Riscrivi per favore solo le voci tra la riga che contiene "40 (30, 624)" e quella che contiene "35 (30, 570)", entrambe incluse, richieste comprese. Trasla di 134 ogni coordinata delle risposte e lascia invariato tutto il resto.

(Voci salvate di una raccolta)
■ ■ ■
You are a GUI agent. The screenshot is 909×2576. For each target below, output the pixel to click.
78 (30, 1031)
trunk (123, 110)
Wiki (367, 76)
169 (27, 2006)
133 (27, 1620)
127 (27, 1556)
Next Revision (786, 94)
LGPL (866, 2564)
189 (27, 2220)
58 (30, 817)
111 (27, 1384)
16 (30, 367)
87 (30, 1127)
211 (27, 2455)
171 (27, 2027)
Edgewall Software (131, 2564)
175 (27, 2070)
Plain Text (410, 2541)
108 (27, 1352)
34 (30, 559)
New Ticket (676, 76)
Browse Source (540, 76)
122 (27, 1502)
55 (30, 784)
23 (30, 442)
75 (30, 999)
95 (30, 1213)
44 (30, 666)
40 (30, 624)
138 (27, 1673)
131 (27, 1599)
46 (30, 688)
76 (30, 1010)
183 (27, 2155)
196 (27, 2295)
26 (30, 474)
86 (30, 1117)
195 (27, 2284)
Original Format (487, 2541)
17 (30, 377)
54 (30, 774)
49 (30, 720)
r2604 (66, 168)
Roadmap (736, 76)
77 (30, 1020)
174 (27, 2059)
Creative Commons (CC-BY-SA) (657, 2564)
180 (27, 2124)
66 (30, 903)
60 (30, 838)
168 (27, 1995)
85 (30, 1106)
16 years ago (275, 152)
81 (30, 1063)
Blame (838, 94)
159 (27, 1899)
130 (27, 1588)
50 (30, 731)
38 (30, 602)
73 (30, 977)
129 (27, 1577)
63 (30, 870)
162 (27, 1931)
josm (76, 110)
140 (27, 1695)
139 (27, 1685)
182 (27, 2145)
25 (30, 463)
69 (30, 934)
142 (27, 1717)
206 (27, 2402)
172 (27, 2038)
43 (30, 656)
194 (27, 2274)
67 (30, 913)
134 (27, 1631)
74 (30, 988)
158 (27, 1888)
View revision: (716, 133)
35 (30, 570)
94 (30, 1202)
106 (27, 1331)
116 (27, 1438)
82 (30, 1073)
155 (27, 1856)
■ ■ ■
» **Risposta**
40 (164, 758)
138 (161, 1807)
131 (161, 1733)
46 (164, 822)
76 (164, 1144)
183 (161, 2289)
196 (161, 2429)
26 (164, 608)
86 (164, 1251)
195 (161, 2418)
Original Format (621, 2675)
17 (164, 511)
54 (164, 908)
49 (164, 854)
r2604 (200, 302)
Roadmap (870, 210)
77 (164, 1154)
174 (161, 2193)
Creative Commons (CC-BY-SA) (791, 2698)
180 (161, 2258)
66 (164, 1037)
60 (164, 972)
168 (161, 2129)
85 (164, 1240)
16 years ago (409, 286)
81 (164, 1197)
Blame (972, 228)
159 (161, 2033)
130 (161, 1722)
50 (164, 865)
38 (164, 736)
73 (164, 1111)
129 (161, 1711)
63 (164, 1004)
162 (161, 2065)
josm (210, 244)
140 (161, 1829)
139 (161, 1819)
182 (161, 2279)
25 (164, 597)
69 (164, 1068)
142 (161, 1851)
206 (161, 2536)
172 (161, 2172)
43 (164, 790)
194 (161, 2408)
67 (164, 1047)
134 (161, 1765)
74 (164, 1122)
158 (161, 2022)
View revision: (850, 267)
35 (164, 704)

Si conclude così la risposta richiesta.